Congress is currently writing the defense authorization and appropriations bills for FY 2027, so members have a pivotal opportunity to sustain and rebuild the military’s civilian protection capabilities. It is imperative that Congress take the following steps:

  • Explicitly appropriate sufficient funds for harm mitigation functions, including specific billets for CHMR personnel and the appropriate safeguards for ensuring the money is used specifically for CHMR.
  • Designate a CHMR official at every operational combatant command, the Office of the Under Secretary of Defense for Policy, and the Joint Staff – a requirement already reflected in DoD policy and validated by commanders but not currently being followed.
  • Complement the IG’s report on the implementation of the Action Plan by requiring a report on the implementation of the DoD Instruction itself, a critical part of implementing 10 U.S.C. 134.
  • Finally, continue to exert pressure on the military for accountability and transparency related to its operations and the resulting civilian harm, particularly for operations in Iran such as the airstrike on the Minab school and ongoing extrajudicial killings via strikes against alleged drug boats in the Caribbean and eastern Pacific.

The DOD should not wait for Congress to restore and enforce its CHMR capacity, however. It can and should act immediately to rebuild critical functions already within its authority. In line with the Inspector General’s recommendation to strengthen collaboration between the Center of Excellence and the military’s Joint Staff, DoD leadership should relocate the Center of Excellence from its current position within the Army to the Joint Staff. This move would better align with the center’s intended purpose of providing direct operational support to combatant commands and resolve ongoing friction, since the Army has signaled its desire to be relieved of hosting responsibilities and requested its disestablishment, as discussed in the IG’s report.

DoD must also ensure that appropriated funds are actually used to sustain CHMR capabilities. In the FY2026 appropriations, according to information obtained by CIVIC, Congress provided $11.6 million for “Conflict Operations Analysis” intended for civilian harm mitigation and response. It remains unclear how, or even whether, these resources have been directed toward that purpose. As Congress works to restore broader funding, the department should take the signal from its combatant commanders’ statements for the IG report and immediately begin reconstituting civilian protection teams at combatant commands and reinstating key personnel lost from the Center of Excellence and the policy team under the Under Secretary of Defense for Policy. Rebuilding this workforce is essential not just for compliance, but for restoring the DoD’s ability to anticipate, assess, and learn from civilian harm incidents.

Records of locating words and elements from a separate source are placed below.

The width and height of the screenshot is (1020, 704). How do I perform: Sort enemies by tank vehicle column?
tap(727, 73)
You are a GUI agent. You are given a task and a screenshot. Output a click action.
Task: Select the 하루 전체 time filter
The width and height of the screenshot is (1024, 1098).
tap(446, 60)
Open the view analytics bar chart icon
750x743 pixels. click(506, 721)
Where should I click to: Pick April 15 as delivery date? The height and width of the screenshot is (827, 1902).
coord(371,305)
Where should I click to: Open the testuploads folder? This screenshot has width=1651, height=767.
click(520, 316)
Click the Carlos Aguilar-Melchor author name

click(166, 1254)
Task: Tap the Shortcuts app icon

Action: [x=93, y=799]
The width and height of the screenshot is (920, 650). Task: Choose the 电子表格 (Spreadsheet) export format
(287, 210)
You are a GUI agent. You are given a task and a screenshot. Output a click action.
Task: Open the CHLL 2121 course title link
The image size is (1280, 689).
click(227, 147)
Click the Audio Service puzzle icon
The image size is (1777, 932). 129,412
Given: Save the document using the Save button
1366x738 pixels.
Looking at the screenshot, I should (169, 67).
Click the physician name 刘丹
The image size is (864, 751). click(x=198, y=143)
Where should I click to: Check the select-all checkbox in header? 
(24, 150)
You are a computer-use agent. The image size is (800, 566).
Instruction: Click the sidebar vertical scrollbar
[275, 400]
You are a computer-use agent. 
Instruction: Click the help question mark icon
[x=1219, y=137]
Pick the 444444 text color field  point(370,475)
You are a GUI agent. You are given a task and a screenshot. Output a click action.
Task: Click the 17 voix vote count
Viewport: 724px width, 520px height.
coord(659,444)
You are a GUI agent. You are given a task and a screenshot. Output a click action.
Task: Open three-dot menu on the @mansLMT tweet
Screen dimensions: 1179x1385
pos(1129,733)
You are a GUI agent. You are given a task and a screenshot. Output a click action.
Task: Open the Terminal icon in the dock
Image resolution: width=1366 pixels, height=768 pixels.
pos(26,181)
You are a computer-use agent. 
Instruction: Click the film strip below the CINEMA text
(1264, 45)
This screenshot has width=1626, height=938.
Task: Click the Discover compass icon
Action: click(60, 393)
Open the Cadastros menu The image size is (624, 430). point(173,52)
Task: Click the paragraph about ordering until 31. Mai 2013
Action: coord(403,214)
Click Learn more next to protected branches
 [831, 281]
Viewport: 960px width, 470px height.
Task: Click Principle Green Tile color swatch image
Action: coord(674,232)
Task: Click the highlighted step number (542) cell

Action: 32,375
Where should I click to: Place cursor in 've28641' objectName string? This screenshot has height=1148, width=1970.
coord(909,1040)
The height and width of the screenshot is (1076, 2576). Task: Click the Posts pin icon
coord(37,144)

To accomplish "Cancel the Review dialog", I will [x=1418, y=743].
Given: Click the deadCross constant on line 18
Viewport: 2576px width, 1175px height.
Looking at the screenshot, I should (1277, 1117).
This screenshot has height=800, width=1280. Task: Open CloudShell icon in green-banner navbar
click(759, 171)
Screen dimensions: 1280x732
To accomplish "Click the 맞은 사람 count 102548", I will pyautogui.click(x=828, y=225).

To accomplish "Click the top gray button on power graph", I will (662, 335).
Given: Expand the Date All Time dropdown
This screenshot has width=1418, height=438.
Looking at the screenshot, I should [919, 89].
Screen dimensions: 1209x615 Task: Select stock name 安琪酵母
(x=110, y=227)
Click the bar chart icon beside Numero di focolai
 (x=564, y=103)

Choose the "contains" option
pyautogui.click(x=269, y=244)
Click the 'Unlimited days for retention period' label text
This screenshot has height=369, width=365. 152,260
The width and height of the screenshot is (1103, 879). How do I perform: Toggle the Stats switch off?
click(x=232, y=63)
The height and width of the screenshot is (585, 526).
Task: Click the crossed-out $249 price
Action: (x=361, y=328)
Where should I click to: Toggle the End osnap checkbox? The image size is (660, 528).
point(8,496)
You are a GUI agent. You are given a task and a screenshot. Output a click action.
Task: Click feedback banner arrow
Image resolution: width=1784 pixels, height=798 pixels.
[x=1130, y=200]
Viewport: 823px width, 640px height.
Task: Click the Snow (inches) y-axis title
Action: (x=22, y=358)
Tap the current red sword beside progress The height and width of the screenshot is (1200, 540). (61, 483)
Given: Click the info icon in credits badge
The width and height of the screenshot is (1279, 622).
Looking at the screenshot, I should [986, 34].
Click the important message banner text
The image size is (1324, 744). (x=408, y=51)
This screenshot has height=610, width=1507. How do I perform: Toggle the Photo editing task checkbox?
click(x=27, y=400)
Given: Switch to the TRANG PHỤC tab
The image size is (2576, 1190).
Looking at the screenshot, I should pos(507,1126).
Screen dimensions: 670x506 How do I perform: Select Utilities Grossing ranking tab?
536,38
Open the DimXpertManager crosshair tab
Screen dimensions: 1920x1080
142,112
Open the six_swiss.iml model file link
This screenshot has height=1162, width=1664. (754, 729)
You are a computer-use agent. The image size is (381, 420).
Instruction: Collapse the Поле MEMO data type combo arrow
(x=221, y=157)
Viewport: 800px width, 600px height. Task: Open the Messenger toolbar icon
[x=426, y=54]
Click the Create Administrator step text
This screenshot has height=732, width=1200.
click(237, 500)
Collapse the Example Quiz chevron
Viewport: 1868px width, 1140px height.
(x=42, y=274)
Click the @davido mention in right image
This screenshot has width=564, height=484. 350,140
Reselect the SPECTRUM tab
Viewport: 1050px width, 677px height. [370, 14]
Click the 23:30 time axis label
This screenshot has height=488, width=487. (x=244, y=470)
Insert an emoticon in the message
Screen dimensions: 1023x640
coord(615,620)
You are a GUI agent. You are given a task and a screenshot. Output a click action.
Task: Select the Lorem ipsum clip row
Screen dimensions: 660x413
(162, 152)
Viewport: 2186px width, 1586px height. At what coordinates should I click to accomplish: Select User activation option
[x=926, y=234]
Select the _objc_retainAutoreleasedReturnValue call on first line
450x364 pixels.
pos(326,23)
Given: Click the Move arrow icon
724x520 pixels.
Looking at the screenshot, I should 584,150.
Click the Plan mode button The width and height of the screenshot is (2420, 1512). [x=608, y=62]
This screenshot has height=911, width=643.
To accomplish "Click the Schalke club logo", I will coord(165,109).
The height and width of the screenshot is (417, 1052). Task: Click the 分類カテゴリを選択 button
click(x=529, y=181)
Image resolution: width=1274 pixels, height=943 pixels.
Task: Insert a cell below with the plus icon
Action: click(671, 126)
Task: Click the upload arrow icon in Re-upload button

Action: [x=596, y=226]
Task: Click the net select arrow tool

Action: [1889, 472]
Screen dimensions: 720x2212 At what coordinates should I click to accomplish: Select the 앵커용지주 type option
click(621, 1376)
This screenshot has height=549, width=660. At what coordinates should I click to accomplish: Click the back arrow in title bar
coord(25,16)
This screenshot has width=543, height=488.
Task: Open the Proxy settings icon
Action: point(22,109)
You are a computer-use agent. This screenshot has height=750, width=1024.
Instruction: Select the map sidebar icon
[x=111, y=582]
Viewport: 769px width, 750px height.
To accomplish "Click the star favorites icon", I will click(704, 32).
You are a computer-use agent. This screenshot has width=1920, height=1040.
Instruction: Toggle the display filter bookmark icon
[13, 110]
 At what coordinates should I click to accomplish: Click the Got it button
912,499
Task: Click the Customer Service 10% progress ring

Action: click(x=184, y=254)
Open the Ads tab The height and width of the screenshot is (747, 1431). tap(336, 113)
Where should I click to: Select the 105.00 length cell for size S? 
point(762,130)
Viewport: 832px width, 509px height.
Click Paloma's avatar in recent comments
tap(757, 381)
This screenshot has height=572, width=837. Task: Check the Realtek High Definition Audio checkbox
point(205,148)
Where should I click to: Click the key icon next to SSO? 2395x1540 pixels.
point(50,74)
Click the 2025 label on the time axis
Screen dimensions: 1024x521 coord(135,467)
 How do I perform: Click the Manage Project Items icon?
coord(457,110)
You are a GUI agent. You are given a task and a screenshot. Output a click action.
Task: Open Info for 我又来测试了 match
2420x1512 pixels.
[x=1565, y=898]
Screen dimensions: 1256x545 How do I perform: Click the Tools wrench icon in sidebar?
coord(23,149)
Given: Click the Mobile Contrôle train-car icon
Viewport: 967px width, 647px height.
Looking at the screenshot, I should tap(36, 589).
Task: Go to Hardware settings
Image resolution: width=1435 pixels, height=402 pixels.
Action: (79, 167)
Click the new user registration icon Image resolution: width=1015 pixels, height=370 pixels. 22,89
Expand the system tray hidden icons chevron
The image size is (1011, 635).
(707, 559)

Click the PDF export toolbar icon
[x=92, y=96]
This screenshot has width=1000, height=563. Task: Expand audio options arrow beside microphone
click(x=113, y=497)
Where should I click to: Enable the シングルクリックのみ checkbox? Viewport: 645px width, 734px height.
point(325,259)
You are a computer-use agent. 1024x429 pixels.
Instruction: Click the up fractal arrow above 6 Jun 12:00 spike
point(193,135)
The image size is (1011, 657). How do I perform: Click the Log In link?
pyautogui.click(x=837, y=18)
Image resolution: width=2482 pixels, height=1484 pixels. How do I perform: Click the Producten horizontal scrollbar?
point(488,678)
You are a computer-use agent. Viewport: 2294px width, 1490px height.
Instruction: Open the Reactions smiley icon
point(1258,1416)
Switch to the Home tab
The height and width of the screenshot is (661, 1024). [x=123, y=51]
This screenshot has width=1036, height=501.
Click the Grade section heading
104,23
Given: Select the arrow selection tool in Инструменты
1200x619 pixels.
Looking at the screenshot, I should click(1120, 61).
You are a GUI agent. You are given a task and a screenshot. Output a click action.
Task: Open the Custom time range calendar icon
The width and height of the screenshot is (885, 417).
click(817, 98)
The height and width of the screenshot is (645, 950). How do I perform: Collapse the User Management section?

Finally, a memo from the Inspector General affixed to the report upon release instructs the department to provide within 30 days a “response concerning specific actions in process or alternative corrective actions proposed on the recommendations.” Under Secretary Colby must provide a timely and good-faith response to the Inspector General outlining a concrete plan to return to compliance with federal law and the department’s civilian harm policy. This response should include clear timelines, responsible offices, and measurable benchmarks for rebuilding capacity. Absent these course corrections, the DoD will continue to expand global operations without the institutional safeguards to mitigate and respond to civilian harm, undermining both its legal and moral obligations and long-term strategic objectives.